▶ [WHAT TO WORK ON]: Rewrite the listing from its first line through the line with "Action: pyautogui.click(x=33, y=226)", replacing "dashed" with "solid" and leaving everything else unchanged. Leave the pictures out of your answer.

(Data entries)
━━━━━━

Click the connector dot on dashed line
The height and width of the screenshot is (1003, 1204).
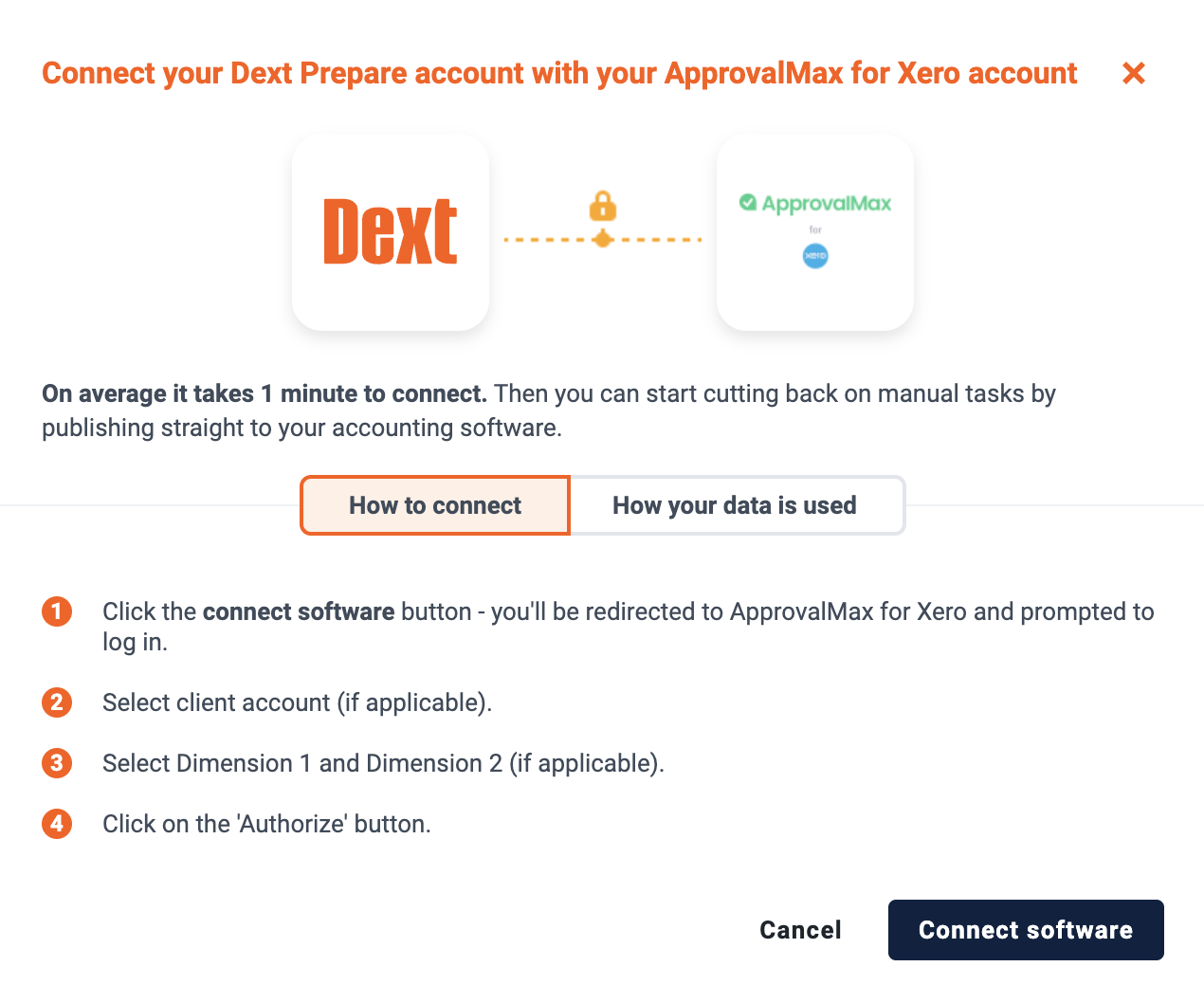coord(603,239)
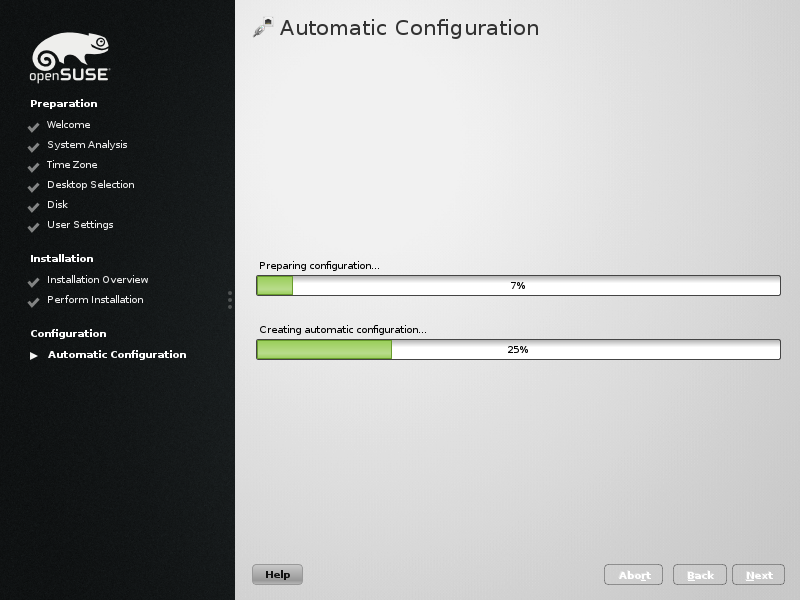Viewport: 800px width, 600px height.
Task: Click the checkmark beside User Settings
Action: pyautogui.click(x=33, y=226)
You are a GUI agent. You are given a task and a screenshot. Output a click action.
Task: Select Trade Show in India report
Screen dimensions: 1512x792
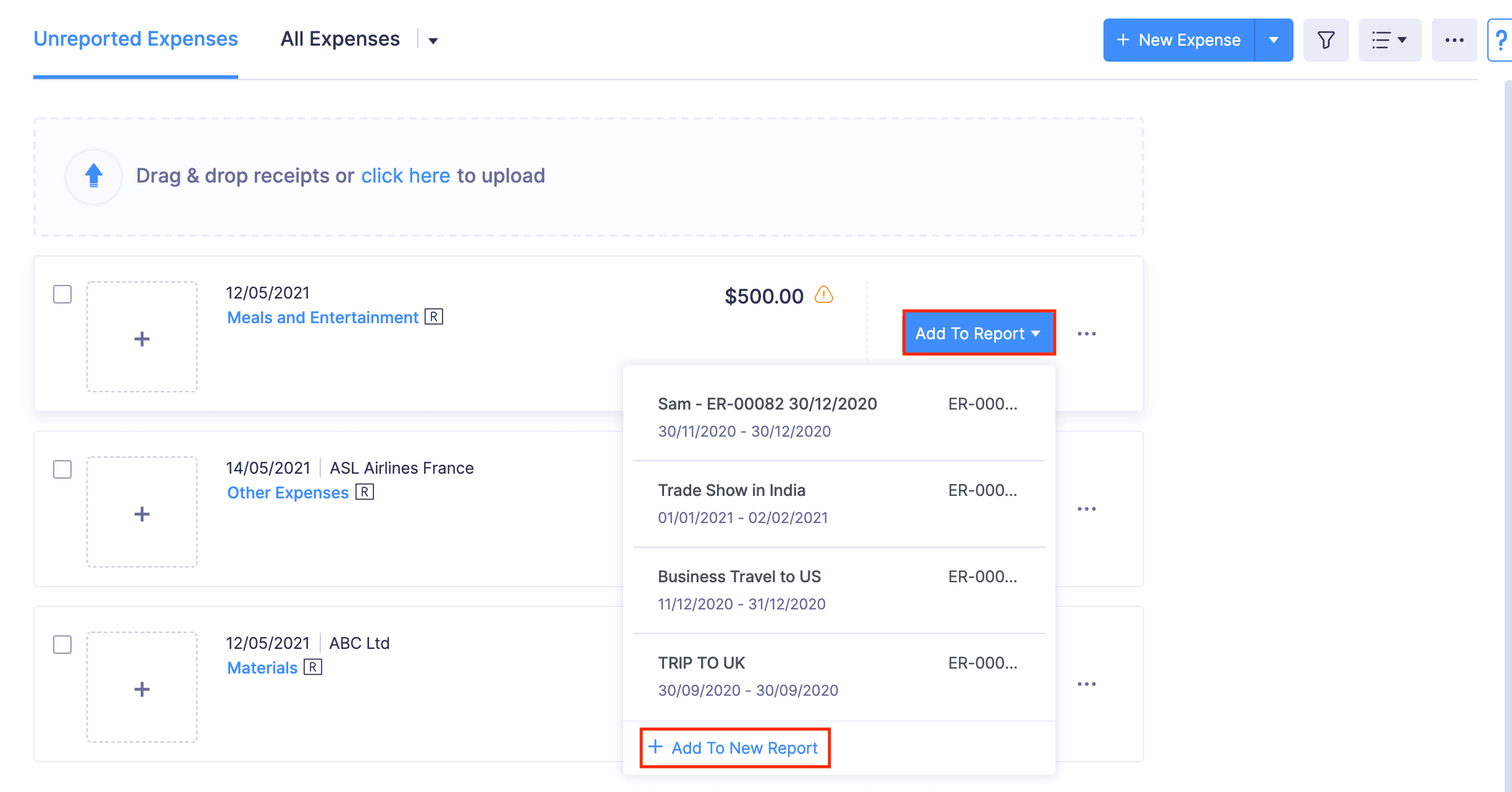pos(731,490)

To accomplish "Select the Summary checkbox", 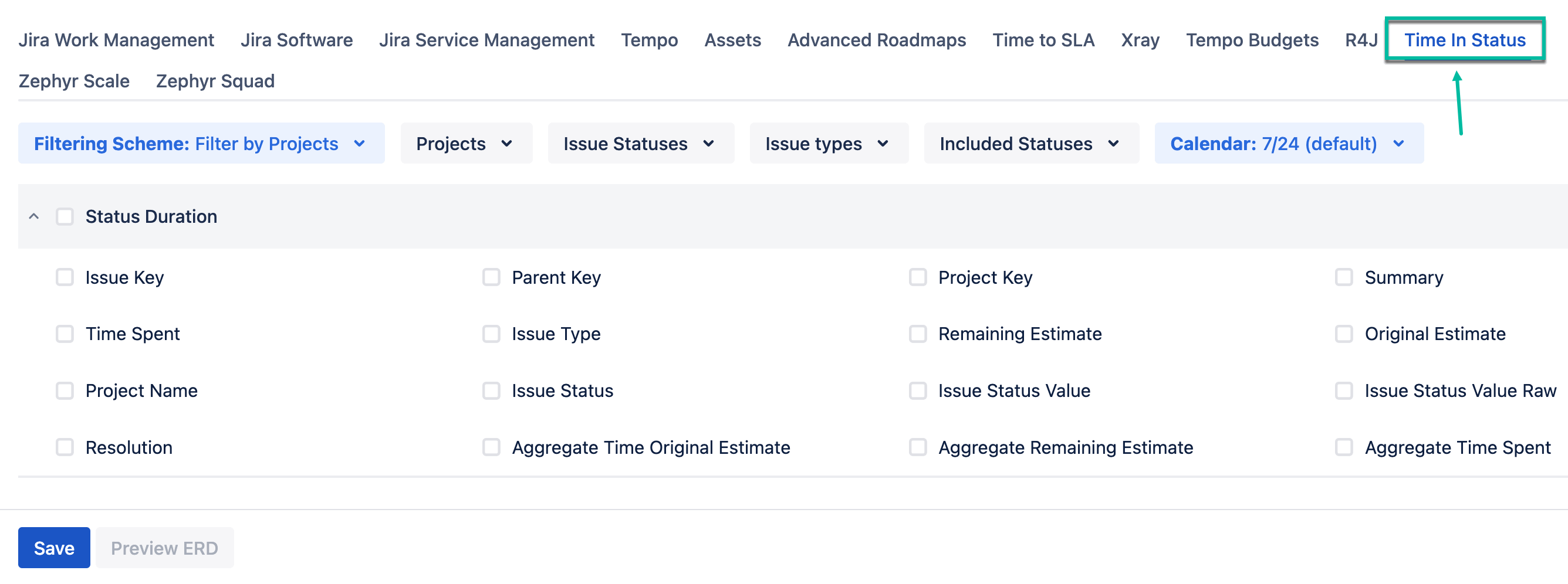I will tap(1344, 277).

━━━━━━

▶ [RESULT BELOW]:
Click the connector dot on solid line
The height and width of the screenshot is (1003, 1204).
coord(603,239)
Viewport: 800px width, 600px height.
Task: Click the checkmark beside User Settings
Action: pyautogui.click(x=33, y=226)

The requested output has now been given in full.